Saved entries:
----

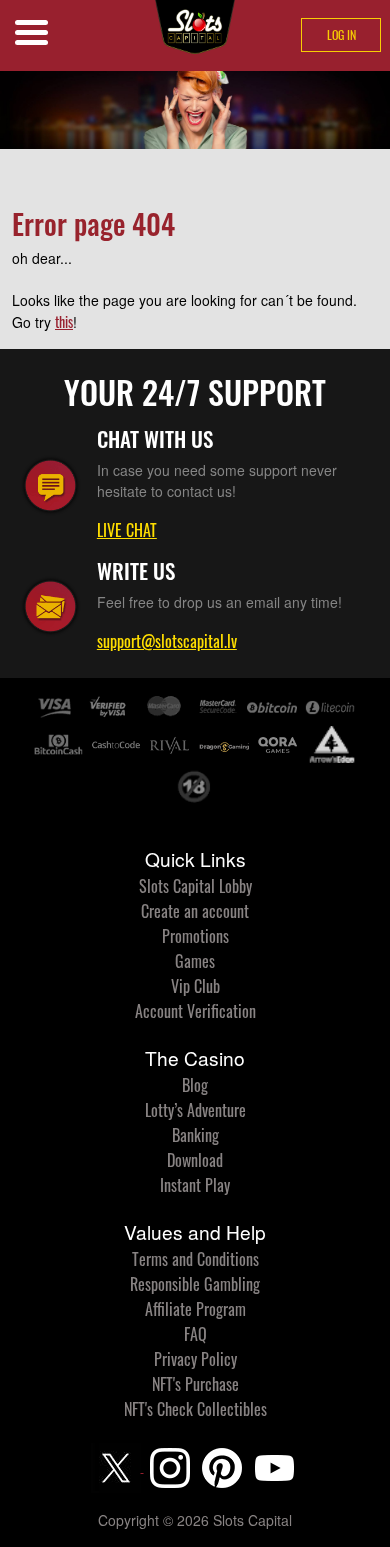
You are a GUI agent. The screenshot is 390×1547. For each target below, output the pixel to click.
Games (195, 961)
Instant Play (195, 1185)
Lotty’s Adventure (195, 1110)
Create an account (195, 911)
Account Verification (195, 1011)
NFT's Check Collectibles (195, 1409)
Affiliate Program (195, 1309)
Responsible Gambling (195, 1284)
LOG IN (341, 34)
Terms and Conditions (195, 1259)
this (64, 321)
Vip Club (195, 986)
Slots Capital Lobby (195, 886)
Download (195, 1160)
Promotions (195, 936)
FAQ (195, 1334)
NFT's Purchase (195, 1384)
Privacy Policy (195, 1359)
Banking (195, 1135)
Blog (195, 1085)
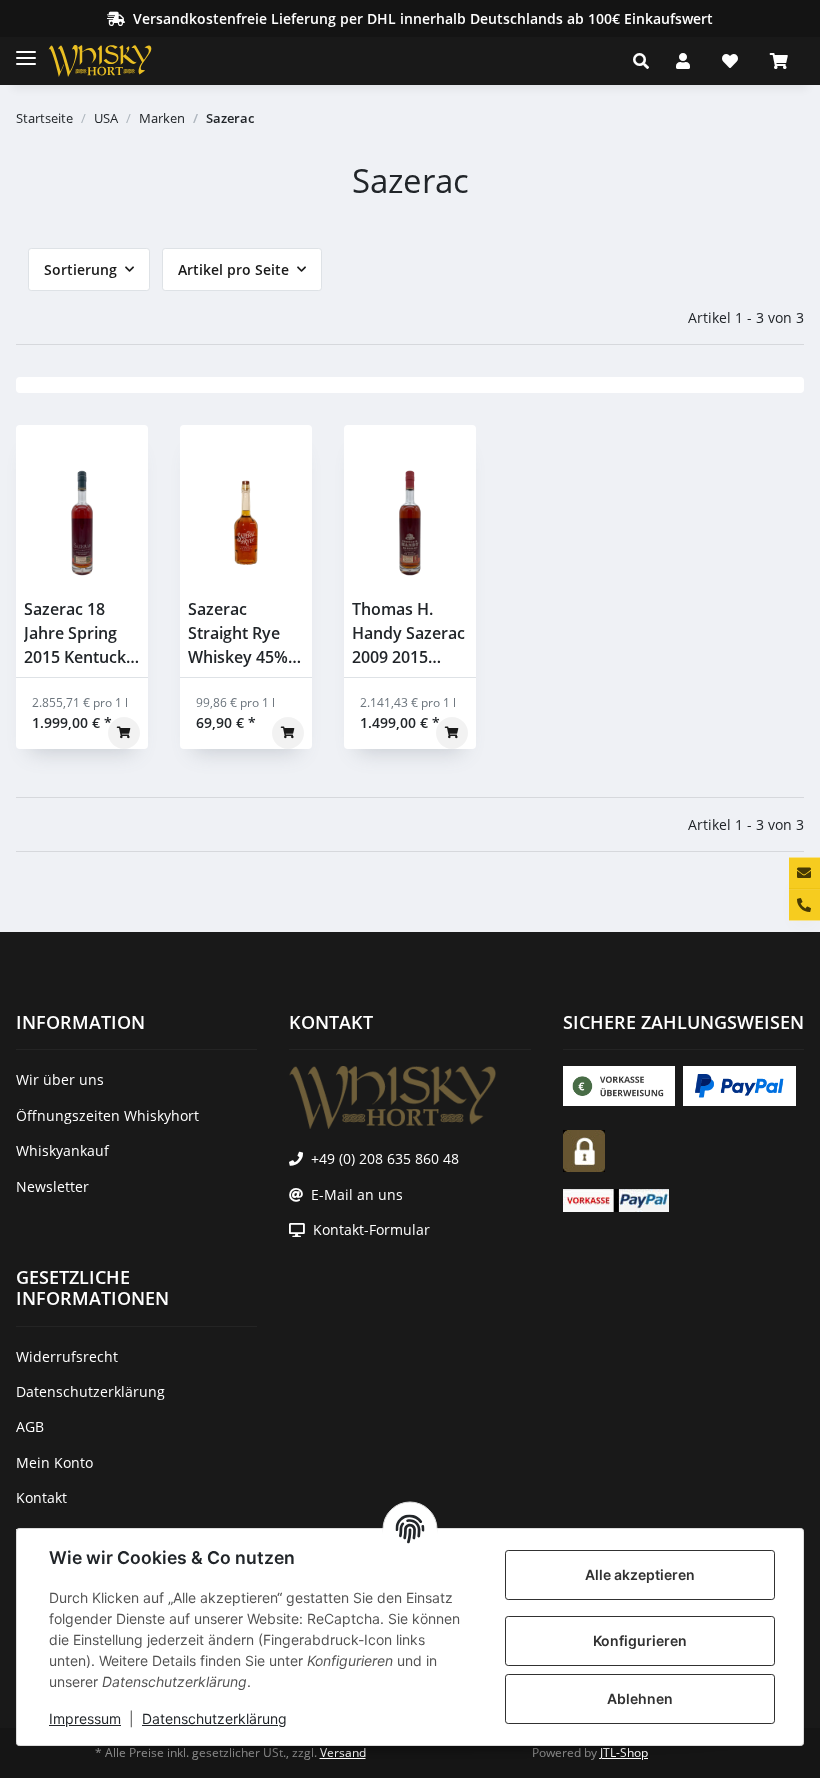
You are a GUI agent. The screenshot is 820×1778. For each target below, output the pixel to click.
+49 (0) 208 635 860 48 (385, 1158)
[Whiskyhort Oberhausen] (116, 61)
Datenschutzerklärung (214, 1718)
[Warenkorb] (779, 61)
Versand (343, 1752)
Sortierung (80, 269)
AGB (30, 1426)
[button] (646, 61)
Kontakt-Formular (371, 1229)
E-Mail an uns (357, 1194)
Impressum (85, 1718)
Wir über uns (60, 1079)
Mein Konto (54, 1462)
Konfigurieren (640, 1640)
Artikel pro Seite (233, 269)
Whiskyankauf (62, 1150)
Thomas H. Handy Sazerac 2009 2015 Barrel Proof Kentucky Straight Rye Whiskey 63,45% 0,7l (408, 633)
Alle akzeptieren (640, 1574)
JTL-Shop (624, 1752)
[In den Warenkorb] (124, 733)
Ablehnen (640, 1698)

----

• _Assignment_:
Of the lines above, quote exactly those from the one with "Privacy Policy (195, 1359)" through the one with "Whiskyankauf (62, 1150)", ends included; pictures stay out.

• _Response area_:
Privacy Policy (195, 1359)
Banking (195, 1135)
Blog (195, 1085)
You are a GUI agent. The screenshot is 820×1778. For each target below, output the pixel to click.
+49 (0) 208 635 860 48 (385, 1158)
[Whiskyhort Oberhausen] (116, 61)
Datenschutzerklärung (214, 1718)
[Warenkorb] (779, 61)
Versand (343, 1752)
Sortierung (80, 269)
AGB (30, 1426)
[button] (646, 61)
Kontakt-Formular (371, 1229)
E-Mail an uns (357, 1194)
Impressum (85, 1718)
Wir über uns (60, 1079)
Mein Konto (54, 1462)
Konfigurieren (640, 1640)
Artikel pro Seite (233, 269)
Whiskyankauf (62, 1150)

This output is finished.